-- Task details --
Leave out the images and output the records word for word.

Pixel coordinate grounding data:
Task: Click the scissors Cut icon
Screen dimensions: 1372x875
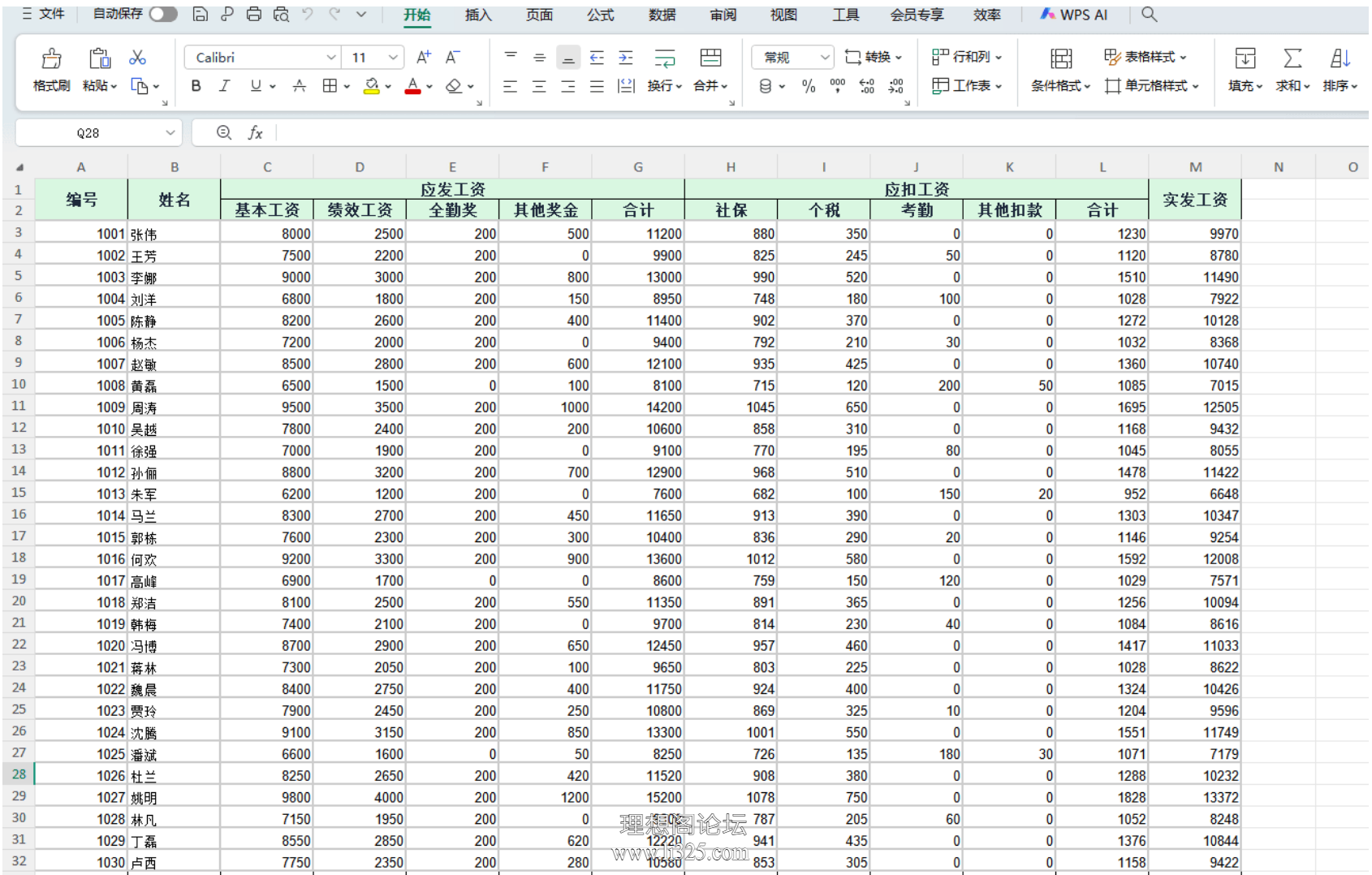Action: click(138, 58)
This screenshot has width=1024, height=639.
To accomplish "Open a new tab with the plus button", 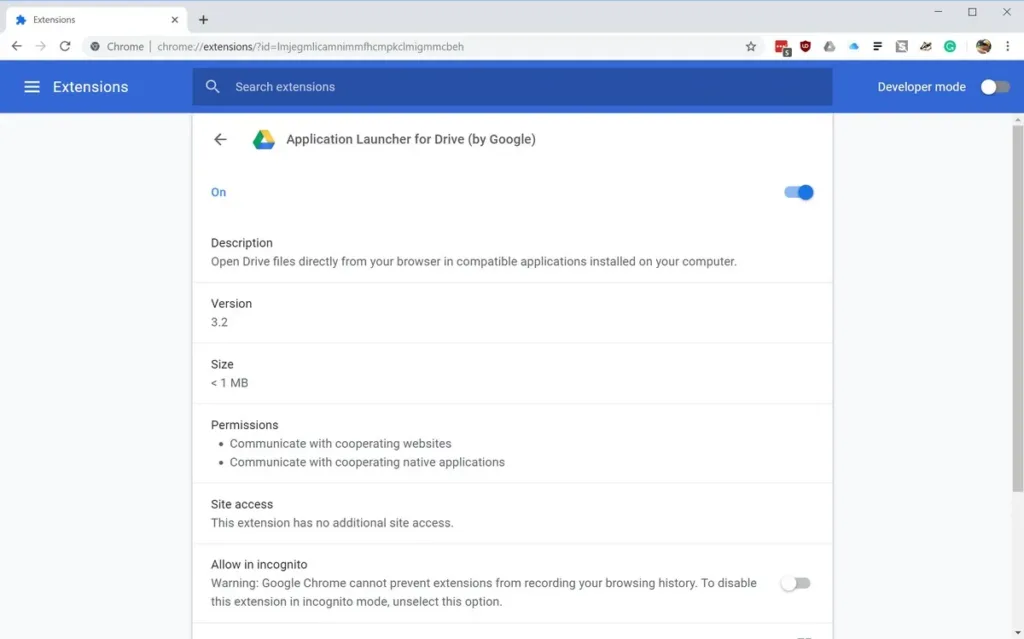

-- Result below --
Task: Click the scissors Cut icon
Screen dimensions: 1372x875
Action: click(138, 58)
This screenshot has width=1024, height=639.
To accomplish "Open a new tab with the plus button", 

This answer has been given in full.